━━━━━ THE INPUT
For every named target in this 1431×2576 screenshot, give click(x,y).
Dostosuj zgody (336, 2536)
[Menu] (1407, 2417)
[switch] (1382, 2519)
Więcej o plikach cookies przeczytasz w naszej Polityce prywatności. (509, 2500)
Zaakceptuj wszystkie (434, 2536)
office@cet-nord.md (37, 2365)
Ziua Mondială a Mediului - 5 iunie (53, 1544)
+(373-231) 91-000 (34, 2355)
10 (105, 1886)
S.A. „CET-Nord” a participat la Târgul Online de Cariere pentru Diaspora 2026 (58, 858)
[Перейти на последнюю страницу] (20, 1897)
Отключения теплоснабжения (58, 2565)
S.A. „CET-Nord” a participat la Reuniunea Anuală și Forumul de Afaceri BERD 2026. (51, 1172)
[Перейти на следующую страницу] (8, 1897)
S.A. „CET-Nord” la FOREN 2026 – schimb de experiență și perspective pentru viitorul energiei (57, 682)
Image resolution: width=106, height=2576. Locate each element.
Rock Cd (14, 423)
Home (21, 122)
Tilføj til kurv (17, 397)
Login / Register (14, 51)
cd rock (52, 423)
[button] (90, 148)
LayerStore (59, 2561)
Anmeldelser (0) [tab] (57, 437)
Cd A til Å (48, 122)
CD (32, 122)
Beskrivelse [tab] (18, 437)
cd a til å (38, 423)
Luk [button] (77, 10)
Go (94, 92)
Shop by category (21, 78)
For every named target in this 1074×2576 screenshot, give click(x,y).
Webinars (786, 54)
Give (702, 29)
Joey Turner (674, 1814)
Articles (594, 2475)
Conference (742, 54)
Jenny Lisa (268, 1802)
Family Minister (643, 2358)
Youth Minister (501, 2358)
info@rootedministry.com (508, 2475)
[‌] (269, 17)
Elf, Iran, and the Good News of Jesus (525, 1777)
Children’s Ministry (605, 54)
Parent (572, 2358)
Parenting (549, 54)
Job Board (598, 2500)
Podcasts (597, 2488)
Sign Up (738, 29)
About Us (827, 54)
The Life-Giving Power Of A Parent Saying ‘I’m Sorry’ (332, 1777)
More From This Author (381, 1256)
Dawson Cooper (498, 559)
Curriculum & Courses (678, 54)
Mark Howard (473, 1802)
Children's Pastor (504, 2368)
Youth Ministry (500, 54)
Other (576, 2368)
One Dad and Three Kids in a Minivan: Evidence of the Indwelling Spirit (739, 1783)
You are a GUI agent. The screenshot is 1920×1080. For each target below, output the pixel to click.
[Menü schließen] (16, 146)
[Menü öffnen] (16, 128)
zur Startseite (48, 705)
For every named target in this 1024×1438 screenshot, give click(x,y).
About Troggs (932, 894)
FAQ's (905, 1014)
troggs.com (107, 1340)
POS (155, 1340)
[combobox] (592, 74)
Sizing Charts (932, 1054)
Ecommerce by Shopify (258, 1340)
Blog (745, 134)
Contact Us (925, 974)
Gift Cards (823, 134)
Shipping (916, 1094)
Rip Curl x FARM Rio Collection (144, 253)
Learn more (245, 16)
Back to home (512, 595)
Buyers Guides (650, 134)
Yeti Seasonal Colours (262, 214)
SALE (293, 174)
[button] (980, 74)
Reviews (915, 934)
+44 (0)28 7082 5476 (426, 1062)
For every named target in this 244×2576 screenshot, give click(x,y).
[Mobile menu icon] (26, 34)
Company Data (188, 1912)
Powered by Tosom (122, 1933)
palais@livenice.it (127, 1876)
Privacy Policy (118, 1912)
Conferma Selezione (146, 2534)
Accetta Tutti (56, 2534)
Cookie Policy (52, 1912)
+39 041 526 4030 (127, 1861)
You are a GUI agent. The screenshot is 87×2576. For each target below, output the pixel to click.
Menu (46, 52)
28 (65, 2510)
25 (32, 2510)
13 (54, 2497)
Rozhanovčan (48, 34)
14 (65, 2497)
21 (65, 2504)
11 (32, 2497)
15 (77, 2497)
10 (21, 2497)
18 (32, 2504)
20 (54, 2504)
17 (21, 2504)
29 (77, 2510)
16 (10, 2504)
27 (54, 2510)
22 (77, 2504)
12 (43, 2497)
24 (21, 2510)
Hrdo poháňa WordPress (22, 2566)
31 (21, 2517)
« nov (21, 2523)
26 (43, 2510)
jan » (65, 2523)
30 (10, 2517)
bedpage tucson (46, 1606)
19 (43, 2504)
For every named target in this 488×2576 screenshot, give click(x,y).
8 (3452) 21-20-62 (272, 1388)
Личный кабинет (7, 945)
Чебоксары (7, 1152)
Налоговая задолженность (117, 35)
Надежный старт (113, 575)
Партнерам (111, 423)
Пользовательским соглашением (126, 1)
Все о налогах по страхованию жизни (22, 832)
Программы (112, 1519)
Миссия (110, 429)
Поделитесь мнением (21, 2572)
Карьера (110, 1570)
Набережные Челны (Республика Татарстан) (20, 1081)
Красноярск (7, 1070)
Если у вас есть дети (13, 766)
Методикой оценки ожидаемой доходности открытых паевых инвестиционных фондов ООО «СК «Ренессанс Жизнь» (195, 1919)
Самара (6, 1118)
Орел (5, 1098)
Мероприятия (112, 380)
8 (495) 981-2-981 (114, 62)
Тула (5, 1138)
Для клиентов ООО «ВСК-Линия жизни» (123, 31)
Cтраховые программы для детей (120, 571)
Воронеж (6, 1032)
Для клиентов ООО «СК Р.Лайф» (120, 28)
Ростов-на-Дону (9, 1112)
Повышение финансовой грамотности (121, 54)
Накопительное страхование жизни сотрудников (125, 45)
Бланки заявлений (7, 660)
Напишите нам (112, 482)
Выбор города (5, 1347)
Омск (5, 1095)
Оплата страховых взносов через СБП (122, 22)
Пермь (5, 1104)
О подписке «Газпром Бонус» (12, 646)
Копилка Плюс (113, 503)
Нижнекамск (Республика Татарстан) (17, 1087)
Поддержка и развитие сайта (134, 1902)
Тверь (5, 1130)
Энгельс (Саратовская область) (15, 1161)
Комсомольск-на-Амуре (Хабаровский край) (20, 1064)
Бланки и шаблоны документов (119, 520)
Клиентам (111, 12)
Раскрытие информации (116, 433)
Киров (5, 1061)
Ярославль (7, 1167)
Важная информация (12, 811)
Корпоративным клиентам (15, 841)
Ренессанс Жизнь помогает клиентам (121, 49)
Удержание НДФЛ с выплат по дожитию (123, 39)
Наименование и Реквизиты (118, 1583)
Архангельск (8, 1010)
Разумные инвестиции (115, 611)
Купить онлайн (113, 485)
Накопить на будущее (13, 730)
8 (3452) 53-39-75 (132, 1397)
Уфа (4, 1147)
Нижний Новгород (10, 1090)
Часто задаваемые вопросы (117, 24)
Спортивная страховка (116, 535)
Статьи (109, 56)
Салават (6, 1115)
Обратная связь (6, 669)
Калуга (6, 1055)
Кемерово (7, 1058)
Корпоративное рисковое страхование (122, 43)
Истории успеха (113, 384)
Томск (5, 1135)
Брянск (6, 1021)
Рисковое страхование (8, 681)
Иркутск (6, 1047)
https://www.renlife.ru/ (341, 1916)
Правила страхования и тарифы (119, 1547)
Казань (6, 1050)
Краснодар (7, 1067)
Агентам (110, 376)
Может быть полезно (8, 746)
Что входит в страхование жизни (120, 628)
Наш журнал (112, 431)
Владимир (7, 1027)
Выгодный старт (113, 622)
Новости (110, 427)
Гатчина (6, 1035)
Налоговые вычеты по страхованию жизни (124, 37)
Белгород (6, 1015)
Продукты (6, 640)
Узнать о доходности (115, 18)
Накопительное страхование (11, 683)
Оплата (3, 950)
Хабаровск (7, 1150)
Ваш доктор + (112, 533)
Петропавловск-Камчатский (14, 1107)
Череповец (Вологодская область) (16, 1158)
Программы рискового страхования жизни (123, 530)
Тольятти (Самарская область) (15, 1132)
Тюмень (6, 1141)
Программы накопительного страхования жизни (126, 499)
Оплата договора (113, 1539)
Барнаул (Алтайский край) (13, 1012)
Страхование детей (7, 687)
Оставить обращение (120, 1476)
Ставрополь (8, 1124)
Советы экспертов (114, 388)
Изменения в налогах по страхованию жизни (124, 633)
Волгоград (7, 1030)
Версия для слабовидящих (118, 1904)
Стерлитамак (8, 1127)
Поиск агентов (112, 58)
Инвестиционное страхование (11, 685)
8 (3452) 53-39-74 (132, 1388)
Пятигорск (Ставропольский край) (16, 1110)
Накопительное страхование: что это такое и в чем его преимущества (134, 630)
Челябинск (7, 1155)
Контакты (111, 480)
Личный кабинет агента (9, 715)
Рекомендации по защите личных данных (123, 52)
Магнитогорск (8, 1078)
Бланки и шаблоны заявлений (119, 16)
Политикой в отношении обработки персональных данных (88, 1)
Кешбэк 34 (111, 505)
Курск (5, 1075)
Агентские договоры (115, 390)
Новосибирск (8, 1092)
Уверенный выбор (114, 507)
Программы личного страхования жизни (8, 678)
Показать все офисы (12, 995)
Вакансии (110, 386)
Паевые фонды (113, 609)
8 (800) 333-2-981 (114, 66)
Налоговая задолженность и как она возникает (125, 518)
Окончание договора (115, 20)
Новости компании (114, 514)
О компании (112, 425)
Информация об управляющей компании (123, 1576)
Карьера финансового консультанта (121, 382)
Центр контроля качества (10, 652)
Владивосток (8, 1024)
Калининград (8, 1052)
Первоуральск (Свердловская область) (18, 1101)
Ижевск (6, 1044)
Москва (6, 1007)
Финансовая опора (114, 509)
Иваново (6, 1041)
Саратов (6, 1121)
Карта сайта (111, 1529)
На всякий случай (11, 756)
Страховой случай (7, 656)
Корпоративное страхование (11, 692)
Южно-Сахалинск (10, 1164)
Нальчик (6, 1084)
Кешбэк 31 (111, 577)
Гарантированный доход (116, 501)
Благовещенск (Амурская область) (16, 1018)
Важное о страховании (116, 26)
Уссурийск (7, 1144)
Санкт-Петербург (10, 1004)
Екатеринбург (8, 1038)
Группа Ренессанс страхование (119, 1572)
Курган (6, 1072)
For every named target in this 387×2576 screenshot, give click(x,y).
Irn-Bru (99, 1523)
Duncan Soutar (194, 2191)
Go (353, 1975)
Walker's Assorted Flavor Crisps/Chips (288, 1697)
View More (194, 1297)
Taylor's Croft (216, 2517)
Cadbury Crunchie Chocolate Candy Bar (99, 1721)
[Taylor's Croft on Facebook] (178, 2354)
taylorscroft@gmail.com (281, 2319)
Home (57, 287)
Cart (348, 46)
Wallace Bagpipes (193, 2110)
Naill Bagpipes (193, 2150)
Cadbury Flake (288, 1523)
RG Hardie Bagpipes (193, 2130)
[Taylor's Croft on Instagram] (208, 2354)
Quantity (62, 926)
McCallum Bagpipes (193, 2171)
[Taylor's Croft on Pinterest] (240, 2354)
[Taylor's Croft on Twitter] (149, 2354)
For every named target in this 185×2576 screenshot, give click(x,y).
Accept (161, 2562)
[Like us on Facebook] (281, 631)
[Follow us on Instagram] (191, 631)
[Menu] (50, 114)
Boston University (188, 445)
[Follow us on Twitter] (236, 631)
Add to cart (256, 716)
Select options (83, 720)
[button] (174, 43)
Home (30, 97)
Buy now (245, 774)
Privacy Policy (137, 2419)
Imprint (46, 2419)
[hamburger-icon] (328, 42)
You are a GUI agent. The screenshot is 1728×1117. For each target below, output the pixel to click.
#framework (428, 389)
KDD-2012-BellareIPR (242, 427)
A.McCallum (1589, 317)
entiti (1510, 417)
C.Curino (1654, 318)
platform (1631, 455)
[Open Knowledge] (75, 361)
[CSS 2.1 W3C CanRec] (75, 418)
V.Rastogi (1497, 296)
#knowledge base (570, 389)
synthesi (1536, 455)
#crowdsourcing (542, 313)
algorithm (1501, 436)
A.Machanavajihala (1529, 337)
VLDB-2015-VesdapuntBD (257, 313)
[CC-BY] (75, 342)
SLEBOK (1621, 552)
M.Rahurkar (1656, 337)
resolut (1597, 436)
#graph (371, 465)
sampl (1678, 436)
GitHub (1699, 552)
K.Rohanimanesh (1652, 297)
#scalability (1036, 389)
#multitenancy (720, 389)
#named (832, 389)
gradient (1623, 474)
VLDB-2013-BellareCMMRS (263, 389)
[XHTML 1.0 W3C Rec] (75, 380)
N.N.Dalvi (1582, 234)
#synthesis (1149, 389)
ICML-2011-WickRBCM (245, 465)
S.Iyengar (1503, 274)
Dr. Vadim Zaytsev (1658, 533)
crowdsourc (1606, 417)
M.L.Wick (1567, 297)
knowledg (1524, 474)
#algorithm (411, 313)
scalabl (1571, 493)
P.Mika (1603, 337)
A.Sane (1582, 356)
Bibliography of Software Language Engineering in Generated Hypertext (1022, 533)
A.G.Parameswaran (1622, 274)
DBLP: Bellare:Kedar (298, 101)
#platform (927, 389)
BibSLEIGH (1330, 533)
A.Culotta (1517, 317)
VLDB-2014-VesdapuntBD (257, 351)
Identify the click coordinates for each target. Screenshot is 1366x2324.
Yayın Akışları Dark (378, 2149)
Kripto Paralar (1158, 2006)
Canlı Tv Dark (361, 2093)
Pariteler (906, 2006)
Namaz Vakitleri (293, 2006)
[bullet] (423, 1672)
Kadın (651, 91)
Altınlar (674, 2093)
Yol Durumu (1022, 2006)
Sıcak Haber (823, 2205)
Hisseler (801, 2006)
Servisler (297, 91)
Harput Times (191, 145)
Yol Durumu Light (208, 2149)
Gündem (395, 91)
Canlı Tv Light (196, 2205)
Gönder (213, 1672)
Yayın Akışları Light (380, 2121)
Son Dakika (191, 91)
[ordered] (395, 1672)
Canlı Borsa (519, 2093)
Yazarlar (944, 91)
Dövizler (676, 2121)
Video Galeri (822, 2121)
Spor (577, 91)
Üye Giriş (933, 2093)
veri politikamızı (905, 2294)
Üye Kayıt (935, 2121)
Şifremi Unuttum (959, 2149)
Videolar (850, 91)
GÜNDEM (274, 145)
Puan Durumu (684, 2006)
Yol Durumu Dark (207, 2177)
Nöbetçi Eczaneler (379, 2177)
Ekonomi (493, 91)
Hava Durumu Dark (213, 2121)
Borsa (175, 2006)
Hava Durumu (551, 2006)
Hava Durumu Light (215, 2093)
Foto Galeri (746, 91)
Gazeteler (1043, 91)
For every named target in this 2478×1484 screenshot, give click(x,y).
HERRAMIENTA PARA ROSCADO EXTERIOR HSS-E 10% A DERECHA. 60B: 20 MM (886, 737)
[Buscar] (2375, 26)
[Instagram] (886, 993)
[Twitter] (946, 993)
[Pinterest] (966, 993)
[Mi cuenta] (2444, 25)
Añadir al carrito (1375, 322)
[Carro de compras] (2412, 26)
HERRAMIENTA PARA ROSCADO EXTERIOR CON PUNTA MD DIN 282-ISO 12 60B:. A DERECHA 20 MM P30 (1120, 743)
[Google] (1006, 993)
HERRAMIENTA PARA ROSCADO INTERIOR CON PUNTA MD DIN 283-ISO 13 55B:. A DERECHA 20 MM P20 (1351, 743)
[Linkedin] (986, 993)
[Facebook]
━━━━━━━━━━
> _EXERCISE INSTRUCTIONS_
Using the entries above, give again exactly the lines from the line holding "Videolar (850, 91)" through the line holding "[Carro de compras] (2412, 26)". Include both end lines and nothing else.

> _THE ANSWER_
Videolar (850, 91)
GÜNDEM (274, 145)
Puan Durumu (684, 2006)
Yol Durumu Dark (207, 2177)
Nöbetçi Eczaneler (379, 2177)
Ekonomi (493, 91)
Hava Durumu Dark (213, 2121)
Borsa (175, 2006)
Hava Durumu (551, 2006)
Hava Durumu Light (215, 2093)
Foto Galeri (746, 91)
Gazeteler (1043, 91)
For every named target in this 2478×1484 screenshot, give click(x,y).
HERRAMIENTA PARA ROSCADO EXTERIOR HSS-E 10% A DERECHA. 60B: 20 MM (886, 737)
[Buscar] (2375, 26)
[Instagram] (886, 993)
[Twitter] (946, 993)
[Pinterest] (966, 993)
[Mi cuenta] (2444, 25)
Añadir al carrito (1375, 322)
[Carro de compras] (2412, 26)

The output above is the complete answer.